Assignment> Throughout the records below, find each line holding "Viewport" and copy it.

Records to process>
------------------------------

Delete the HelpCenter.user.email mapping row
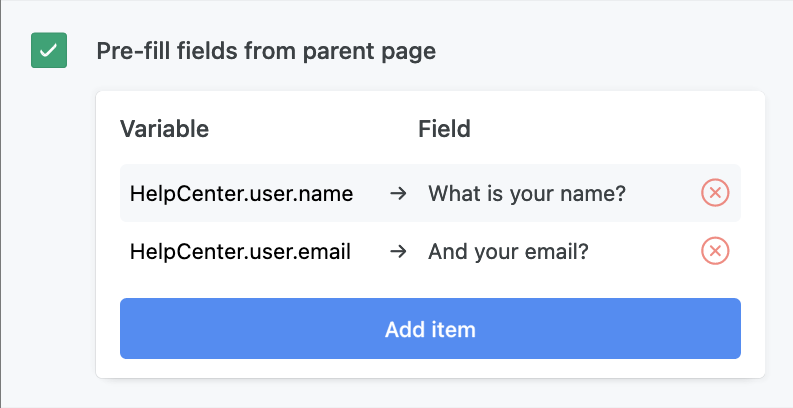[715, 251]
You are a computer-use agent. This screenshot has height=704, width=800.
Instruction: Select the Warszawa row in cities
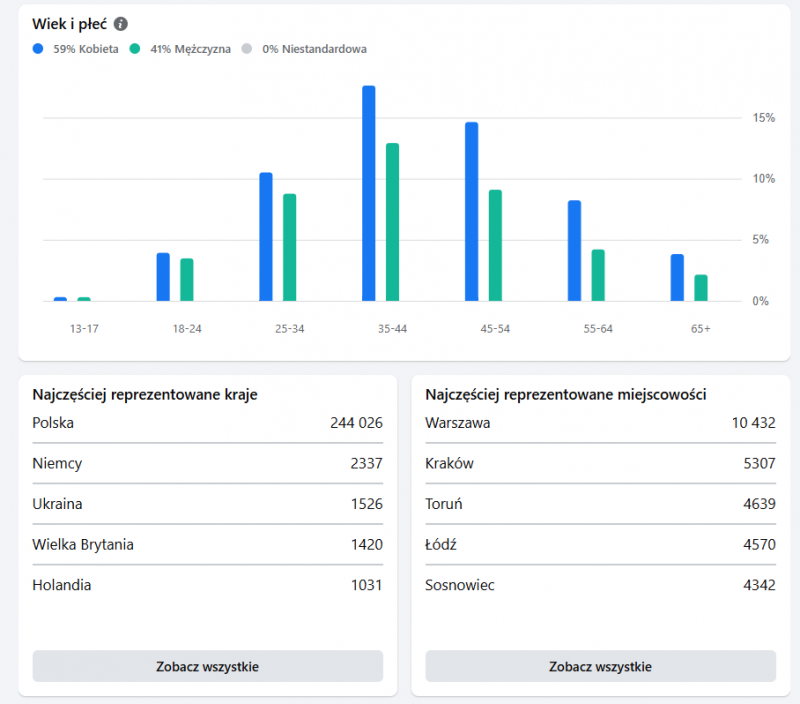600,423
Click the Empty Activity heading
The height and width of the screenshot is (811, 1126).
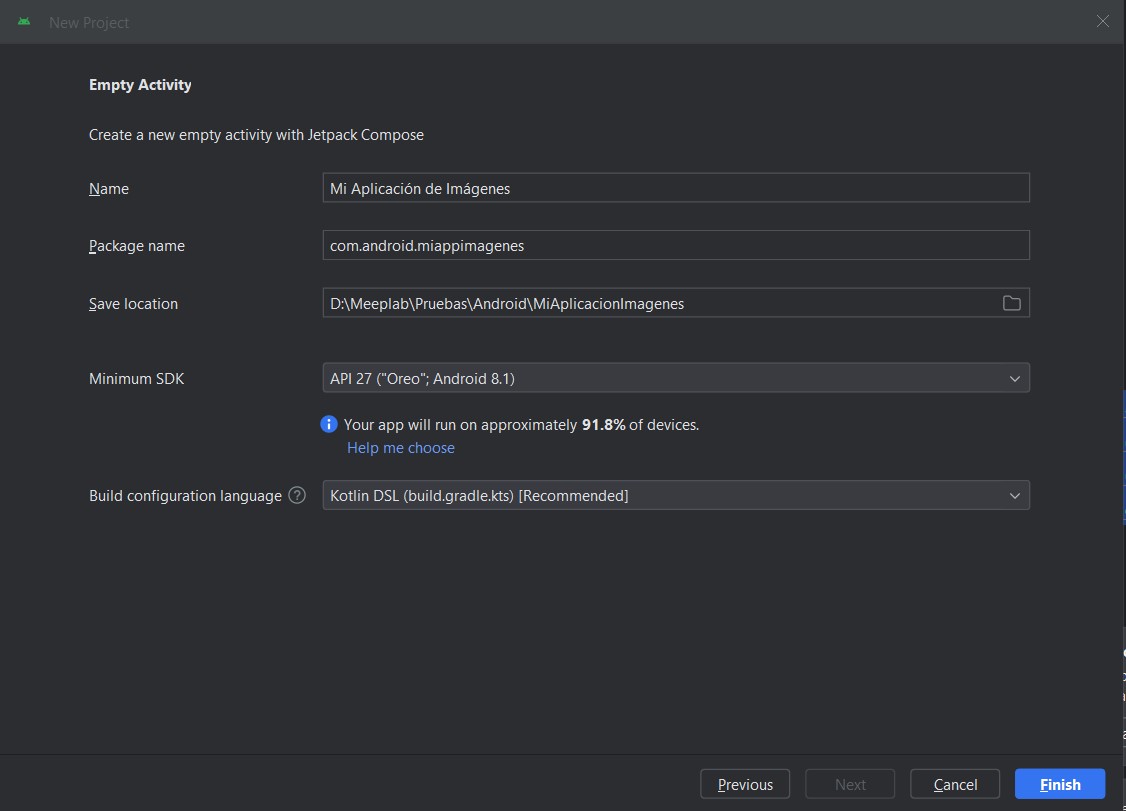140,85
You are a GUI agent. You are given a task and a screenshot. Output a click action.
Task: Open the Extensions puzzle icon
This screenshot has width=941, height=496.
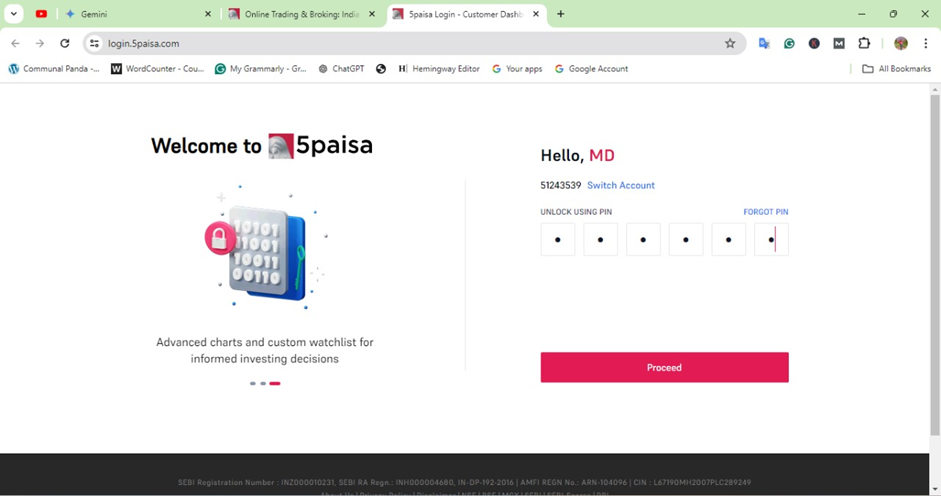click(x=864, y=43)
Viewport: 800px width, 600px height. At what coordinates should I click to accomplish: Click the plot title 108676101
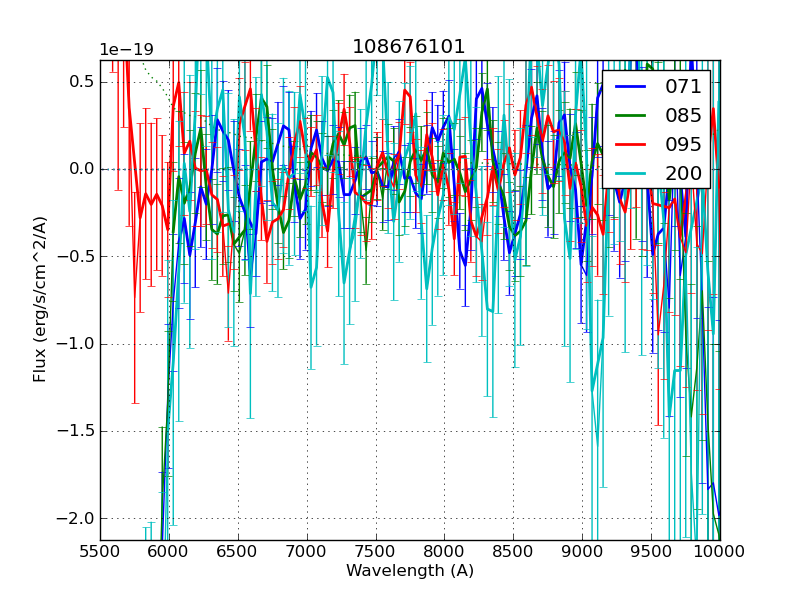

------------------------------

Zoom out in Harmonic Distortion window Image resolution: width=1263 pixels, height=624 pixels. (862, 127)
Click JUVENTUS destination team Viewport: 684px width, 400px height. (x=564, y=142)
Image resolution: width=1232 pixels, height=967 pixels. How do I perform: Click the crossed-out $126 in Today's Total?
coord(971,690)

------------------------------

Solution for this task>
Viewport: 800px width, 600px height. At what coordinates should I click to accomplish: Click the plot title 108676101
Click JUVENTUS destination team Viewport: 684px width, 400px height. (x=564, y=142)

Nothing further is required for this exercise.